Facebook seems to have different rules for different users especially if it is public figure, Facebook is apparently not very stern. As per the latest findings of the Wall Street Journal, Facebook’s moderation policies are different for normal users and celebrities. The report states that Facebook runs a program called “XCheck”, which allows celebrities including actors, politicians and others to bypass the rules and guidelines that are followed by average users. Facebook has also claimed to treat everyone equally irrespective of their social status, but the report has dug out some dirt on the social media platform.

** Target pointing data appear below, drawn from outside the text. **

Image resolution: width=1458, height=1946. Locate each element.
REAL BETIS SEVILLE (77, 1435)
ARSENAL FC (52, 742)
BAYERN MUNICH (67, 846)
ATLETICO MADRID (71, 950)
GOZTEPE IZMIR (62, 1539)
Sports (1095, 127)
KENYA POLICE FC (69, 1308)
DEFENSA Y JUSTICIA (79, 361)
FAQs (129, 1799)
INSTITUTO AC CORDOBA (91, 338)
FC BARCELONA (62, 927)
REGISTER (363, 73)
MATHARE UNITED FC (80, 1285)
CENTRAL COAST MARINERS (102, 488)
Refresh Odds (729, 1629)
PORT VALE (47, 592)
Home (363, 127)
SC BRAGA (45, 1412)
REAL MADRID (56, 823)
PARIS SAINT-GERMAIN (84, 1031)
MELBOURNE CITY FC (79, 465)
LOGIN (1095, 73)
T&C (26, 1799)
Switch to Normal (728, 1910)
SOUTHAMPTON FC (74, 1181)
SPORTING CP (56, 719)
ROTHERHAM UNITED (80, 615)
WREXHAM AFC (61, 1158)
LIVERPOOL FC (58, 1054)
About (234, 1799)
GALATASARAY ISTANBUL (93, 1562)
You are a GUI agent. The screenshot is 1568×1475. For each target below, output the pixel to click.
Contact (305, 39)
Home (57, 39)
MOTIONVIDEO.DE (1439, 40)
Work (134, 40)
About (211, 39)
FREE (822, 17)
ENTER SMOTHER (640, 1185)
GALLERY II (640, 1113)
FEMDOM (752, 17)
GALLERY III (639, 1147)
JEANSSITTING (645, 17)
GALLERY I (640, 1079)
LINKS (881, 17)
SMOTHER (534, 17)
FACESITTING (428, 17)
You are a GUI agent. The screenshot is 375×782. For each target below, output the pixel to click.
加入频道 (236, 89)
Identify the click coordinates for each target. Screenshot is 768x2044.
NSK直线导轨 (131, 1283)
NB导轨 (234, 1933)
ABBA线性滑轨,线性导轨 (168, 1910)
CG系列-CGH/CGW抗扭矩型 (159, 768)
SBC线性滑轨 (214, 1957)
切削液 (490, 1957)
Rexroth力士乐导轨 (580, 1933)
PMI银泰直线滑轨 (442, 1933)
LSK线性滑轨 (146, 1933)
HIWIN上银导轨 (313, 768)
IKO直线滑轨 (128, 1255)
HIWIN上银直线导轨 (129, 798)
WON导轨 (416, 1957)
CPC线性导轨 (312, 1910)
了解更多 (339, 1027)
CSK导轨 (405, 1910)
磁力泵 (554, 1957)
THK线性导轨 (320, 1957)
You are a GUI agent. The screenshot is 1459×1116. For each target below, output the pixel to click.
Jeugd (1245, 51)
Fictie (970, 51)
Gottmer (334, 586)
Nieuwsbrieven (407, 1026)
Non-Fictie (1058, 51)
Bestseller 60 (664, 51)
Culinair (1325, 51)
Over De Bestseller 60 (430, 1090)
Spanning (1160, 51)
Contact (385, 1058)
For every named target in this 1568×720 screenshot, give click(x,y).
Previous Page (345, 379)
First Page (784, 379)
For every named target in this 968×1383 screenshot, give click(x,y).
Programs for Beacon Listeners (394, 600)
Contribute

The documents obtained by Wall Street Journal reveals that Facebook’s XCheck program lets celebrities including politicians, actors create their own rule for content moderation. The XCheck program is applicable on Instagram and Facebook. For instance, whenever a user posts something that goes against Facebook’s policies and guidelines, the social media app takes the post down immediately or halts its reach if the artificial intelligence technologies detect something wrong with the post. However, things didn’t happen the same way for the users in XCheck program.

The report reveals that Facebook had over 5.8 million VIP Facebook users in 2020, who were enrolled in the company’s XCheck program.

Facebook’s XCheck program or the “cross-check” program was initially designed to moderate the accounts of high-profile users. “The program, known as “cross-check” or “XCheck,” was initially intended as a quality-control measure for actions taken against high profile accounts, including celebrities, politicians and journalists. Today, it shields millions of VIP users from the company’s normal enforcement process, the documents show. Some users are “whitelisted”—rendered immune from enforcement actions—while others are allowed to post rule-violating material pending Facebook employee reviews that often never come,” the report states.

The XCheck Program allowed soccer player Neymar to post nude pictures of a woman who had accused him of rape. The content was not removed immediately, it was taken down after 10 million followers of the soccer star had already viewed it.

Facebook spokesman Andy Stone has said that the company needs to “improve the program” as the company is aware that their “enforcement is not perfect and there are tradeoffs between speed and accuracy. He also told the journal that social media company is in the process of phasing out the practice of whitelisting.